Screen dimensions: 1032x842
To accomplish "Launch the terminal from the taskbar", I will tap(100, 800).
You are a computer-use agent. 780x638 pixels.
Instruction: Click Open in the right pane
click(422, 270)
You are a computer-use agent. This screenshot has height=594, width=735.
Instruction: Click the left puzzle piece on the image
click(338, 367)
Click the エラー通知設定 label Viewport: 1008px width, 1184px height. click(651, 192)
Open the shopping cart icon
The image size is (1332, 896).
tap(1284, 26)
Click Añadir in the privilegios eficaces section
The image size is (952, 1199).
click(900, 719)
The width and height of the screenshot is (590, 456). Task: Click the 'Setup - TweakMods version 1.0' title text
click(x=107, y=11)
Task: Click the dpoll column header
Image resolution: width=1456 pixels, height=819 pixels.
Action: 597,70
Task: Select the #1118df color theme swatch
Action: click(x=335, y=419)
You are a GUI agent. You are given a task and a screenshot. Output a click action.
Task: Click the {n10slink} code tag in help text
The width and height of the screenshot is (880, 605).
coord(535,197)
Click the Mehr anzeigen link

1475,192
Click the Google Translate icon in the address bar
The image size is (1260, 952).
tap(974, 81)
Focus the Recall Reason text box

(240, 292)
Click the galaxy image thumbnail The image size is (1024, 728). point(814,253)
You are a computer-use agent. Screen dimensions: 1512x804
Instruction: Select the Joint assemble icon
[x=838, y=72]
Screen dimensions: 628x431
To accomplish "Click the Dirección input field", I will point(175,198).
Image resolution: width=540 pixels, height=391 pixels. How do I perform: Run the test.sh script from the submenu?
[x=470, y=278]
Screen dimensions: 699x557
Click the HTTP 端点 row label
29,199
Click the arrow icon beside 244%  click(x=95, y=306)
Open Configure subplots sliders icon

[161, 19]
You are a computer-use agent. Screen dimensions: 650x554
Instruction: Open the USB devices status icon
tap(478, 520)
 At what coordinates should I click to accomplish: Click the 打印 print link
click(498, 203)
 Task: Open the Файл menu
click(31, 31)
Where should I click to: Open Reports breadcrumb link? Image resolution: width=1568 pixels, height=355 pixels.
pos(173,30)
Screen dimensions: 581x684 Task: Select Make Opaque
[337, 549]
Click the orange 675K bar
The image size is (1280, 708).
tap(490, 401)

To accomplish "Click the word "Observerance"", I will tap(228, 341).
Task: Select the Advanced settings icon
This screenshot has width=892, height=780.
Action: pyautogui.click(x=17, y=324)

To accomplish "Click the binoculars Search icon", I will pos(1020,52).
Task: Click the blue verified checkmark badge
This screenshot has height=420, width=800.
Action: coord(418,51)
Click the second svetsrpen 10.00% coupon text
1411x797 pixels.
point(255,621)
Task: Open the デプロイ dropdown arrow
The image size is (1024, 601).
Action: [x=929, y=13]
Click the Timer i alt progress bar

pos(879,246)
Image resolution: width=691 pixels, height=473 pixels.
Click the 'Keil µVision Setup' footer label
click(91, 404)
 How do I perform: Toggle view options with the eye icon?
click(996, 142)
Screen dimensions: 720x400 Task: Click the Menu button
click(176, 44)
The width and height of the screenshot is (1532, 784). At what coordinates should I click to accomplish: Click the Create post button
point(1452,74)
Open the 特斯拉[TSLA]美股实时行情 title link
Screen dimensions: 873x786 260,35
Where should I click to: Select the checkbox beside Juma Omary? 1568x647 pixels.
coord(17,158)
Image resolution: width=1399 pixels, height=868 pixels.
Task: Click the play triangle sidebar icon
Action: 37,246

——

State how many lines of the listing above contain the string "Setup", matching case exactly. Give only the number.

▶ [Correct output]
2